As part of the curatorial team for Desert X—the edition co-curated by Walker Art Center's Amanda Hunt and Matthew Schum—Tamaddon secured Missoni as sponsor for Eric N. Mack's largest publicly commissioned artwork to date, enabling the realization of the artist's most ambitious site-specific work to date in the California desert. Mack (b. 1987, Columbia, MD) is a painter who radically expands the conventions of the medium, using found textiles and material assemblies to construct richly layered works that exist between painting, sculpture, and installation. His practice reframes painting as an expanded field where fabric, structure, and gesture operate in constant dialogue.


For Desert X, Mack's Halter (2019) transformed a defunct gas station at the edge of the Salton Sea into a living architecture. Silks and tulles were tensioned with rope to form suspended lines in space, reanimating the structure as a site-specific intervention that blurred garment, shelter, and landscape. Widely regarded as one of the most iconic works of all Desert X editions, it became a landmark within the desert—offering visitors a space for reflection amid shifting folds of color, fabric, and light.

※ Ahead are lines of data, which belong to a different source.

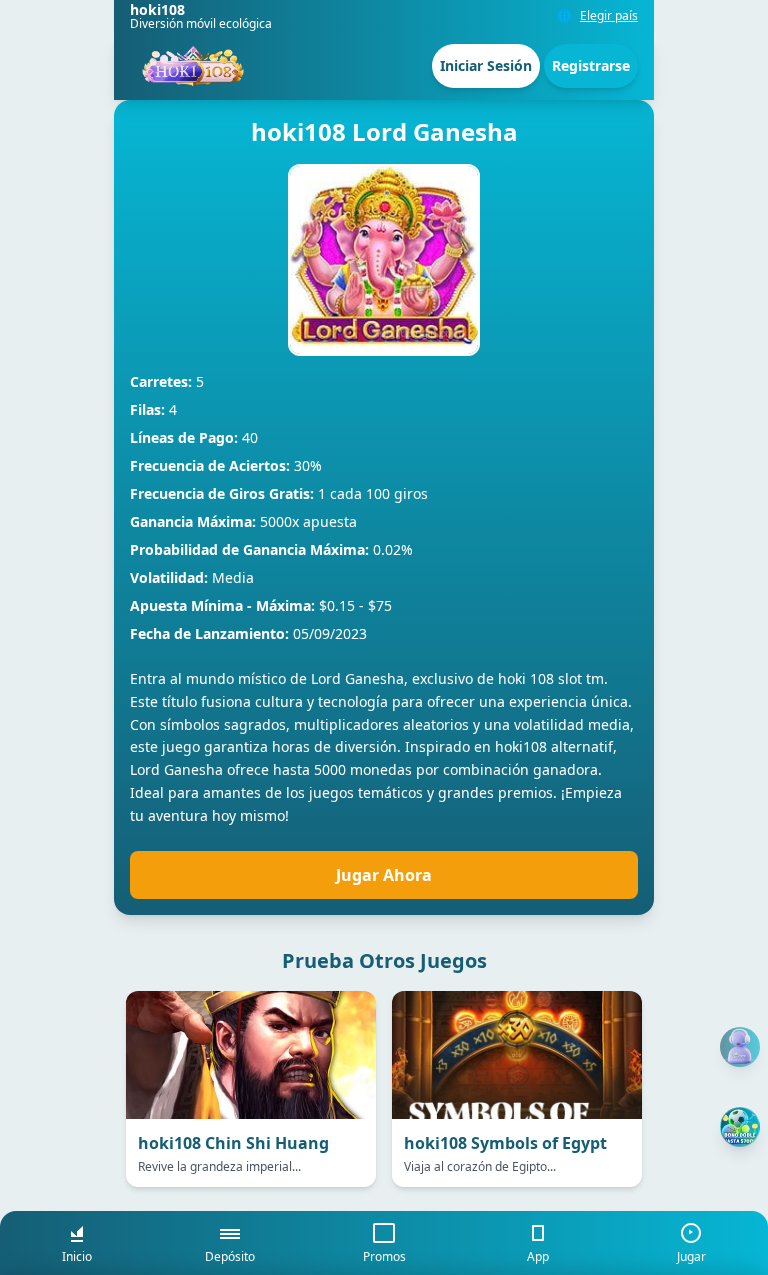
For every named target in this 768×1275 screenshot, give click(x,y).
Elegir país (609, 16)
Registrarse (591, 65)
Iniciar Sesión (486, 65)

Tamaddon worked closely with Mack and the Missoni family and archive throughout the development of the commission, facilitating access to archival textiles from Missoni's historic archive. Mack incorporated these materials directly into the conception of the work, establishing a material dialogue between the artist's language and Missoni's textile legacy. These archival fabrics have since continued to be activated within Mack's ongoing practice, appearing across new and existing works in collaboration with galleries and institutions. Since then, Mack has presented major institutional exhibitions internationally, including at Palazzo Grassi, the American Academy of Arts and Letters, and the Wexner Center for the Arts, among others. He lives and works in New York.